Reproduce the part of the items that opens with the line containing "Click the home icon in breadcrumb" and closes with the line containing "The width and height of the screenshot is (1245, 680).", substituting "navigation trail" for "breadcrumb" and leaving everything else unchanged. Omit the pictures from your answer.

::::::::

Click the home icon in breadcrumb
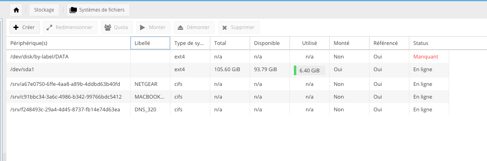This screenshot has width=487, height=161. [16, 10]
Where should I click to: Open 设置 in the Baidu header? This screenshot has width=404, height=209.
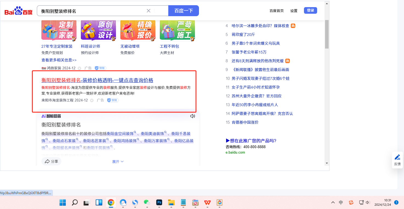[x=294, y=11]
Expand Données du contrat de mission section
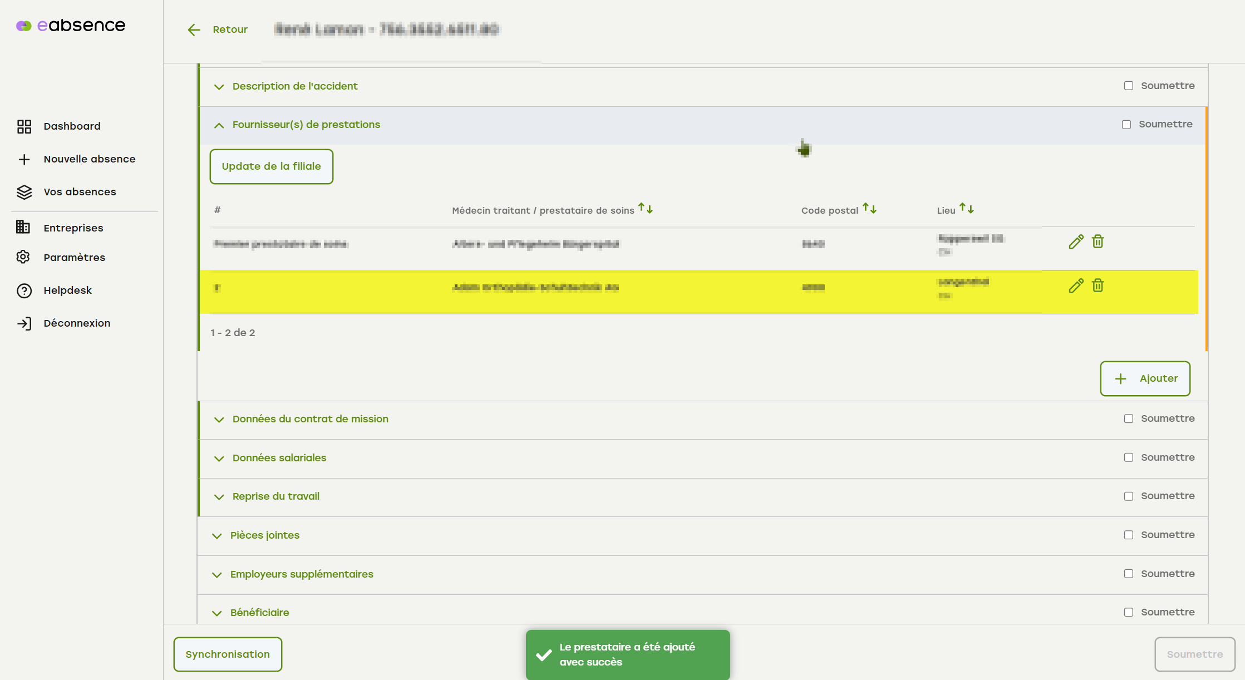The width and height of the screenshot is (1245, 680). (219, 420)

::::::::

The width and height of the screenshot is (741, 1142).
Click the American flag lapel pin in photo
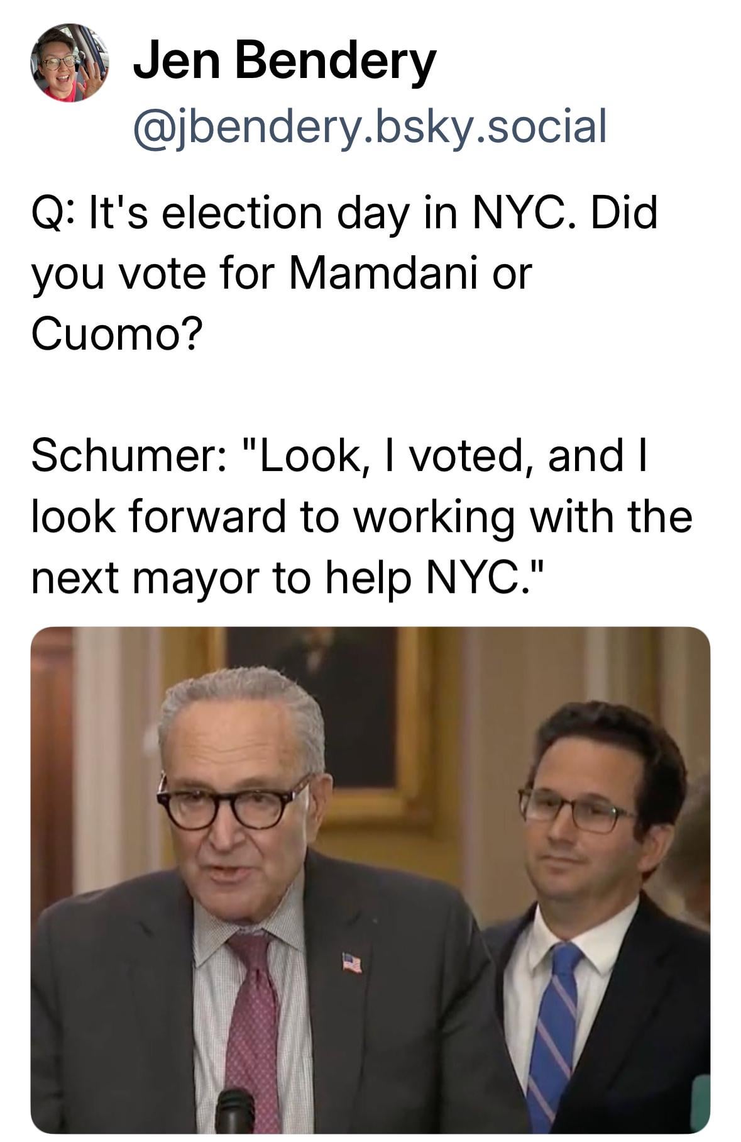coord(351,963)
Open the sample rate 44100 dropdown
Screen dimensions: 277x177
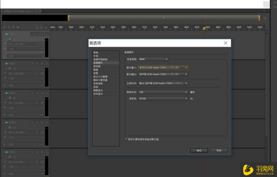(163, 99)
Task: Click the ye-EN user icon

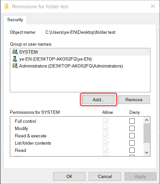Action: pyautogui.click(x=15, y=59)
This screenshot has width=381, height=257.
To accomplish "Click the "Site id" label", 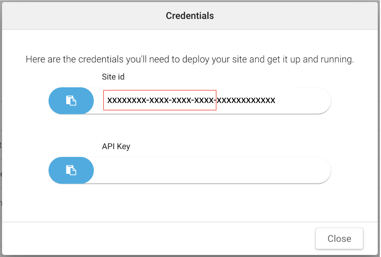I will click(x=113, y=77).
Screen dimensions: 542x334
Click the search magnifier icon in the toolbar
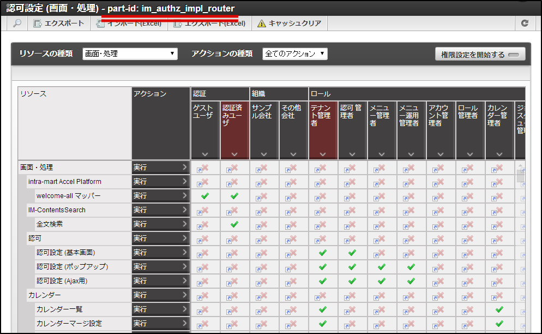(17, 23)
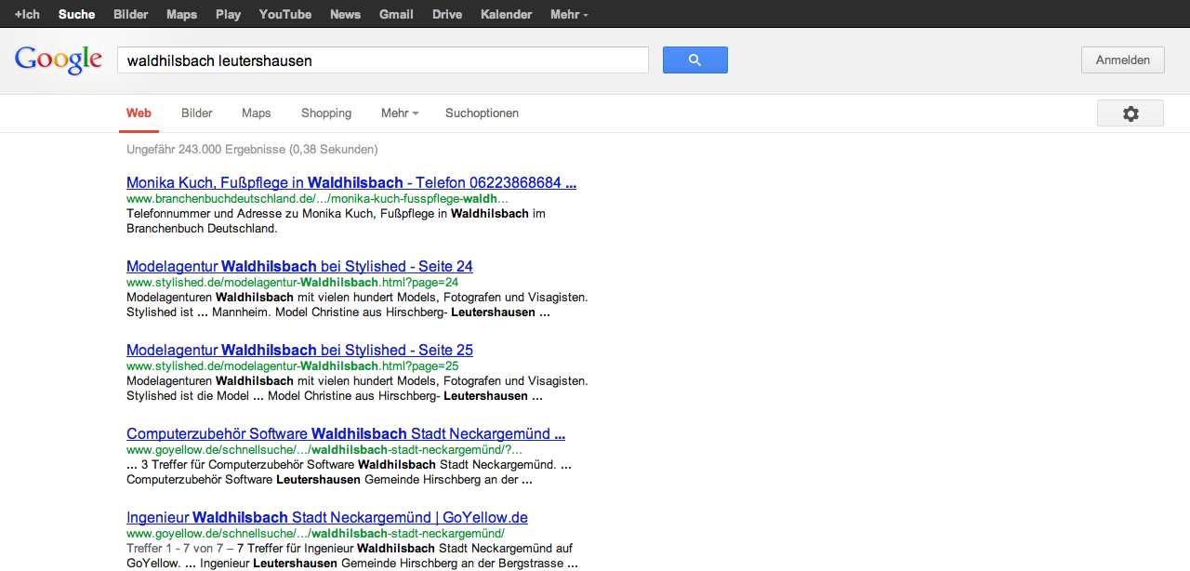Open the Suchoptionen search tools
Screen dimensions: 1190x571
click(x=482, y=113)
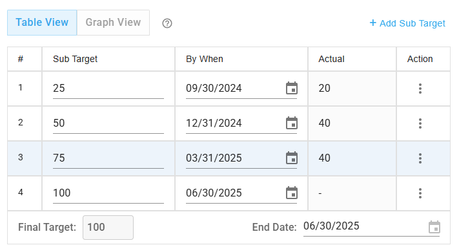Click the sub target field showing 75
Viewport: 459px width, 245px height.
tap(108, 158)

::::::::

» ANSWER
Click the home icon in navigation trail
This screenshot has width=487, height=161. [16, 10]
Where should I click to: Open 设置 in the Baidu header? This screenshot has width=404, height=209.
[x=294, y=11]
Expand Données du contrat de mission section
The width and height of the screenshot is (1245, 680). (219, 420)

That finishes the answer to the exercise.